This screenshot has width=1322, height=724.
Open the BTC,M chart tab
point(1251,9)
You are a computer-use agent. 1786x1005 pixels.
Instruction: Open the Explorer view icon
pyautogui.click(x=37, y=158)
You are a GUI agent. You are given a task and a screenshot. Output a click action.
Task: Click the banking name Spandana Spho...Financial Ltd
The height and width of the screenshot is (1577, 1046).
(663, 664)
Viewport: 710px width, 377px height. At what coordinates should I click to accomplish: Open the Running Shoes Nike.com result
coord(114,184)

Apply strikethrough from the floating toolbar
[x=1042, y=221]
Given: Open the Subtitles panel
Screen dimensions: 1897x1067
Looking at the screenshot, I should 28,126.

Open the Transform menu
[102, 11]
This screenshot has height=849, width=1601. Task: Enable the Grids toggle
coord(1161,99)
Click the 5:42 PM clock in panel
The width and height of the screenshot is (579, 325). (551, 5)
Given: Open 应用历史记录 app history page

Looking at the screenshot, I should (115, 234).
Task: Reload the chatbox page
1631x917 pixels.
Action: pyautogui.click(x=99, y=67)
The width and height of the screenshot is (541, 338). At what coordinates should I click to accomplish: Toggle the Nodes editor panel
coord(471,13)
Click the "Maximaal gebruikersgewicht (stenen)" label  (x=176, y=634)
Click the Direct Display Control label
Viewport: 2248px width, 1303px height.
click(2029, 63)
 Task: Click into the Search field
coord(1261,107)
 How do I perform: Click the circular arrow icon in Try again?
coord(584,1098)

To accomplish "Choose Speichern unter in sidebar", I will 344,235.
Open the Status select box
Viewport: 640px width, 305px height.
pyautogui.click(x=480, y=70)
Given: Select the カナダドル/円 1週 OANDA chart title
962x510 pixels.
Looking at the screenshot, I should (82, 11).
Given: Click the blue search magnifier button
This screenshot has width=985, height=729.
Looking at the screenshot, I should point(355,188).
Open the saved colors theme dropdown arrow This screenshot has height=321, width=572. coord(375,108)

-=-=-=-=-

* **WORK REQUIRED**:
Can you recast the entries as a JSON list of strings, with one string per line and blank lines left out, starting at the line that contains "Given: Open 应用历史记录 app history page" and continuing through the end of the entries?

* **WRITTEN SOLUTION**:
[
  "Given: Open 应用历史记录 app history page",
  "Looking at the screenshot, I should (115, 234).",
  "Task: Reload the chatbox page",
  "1631x917 pixels.",
  "Action: pyautogui.click(x=99, y=67)",
  "The width and height of the screenshot is (541, 338). At what coordinates should I click to accomplish: Toggle the Nodes editor panel",
  "coord(471,13)",
  "Click the \"Maximaal gebruikersgewicht (stenen)\" label  (x=176, y=634)",
  "Click the Direct Display Control label",
  "Viewport: 2248px width, 1303px height.",
  "click(2029, 63)",
  " Task: Click into the Search field",
  "coord(1261,107)",
  " How do I perform: Click the circular arrow icon in Try again?",
  "coord(584,1098)",
  "To accomplish \"Choose Speichern unter in sidebar\", I will 344,235.",
  "Open the Status select box",
  "Viewport: 640px width, 305px height.",
  "pyautogui.click(x=480, y=70)",
  "Given: Select the カナダドル/円 1週 OANDA chart title",
  "962x510 pixels.",
  "Looking at the screenshot, I should (82, 11).",
  "Given: Click the blue search magnifier button",
  "This screenshot has width=985, height=729.",
  "Looking at the screenshot, I should point(355,188).",
  "Open the saved colors theme dropdown arrow This screenshot has height=321, width=572. coord(375,108)"
]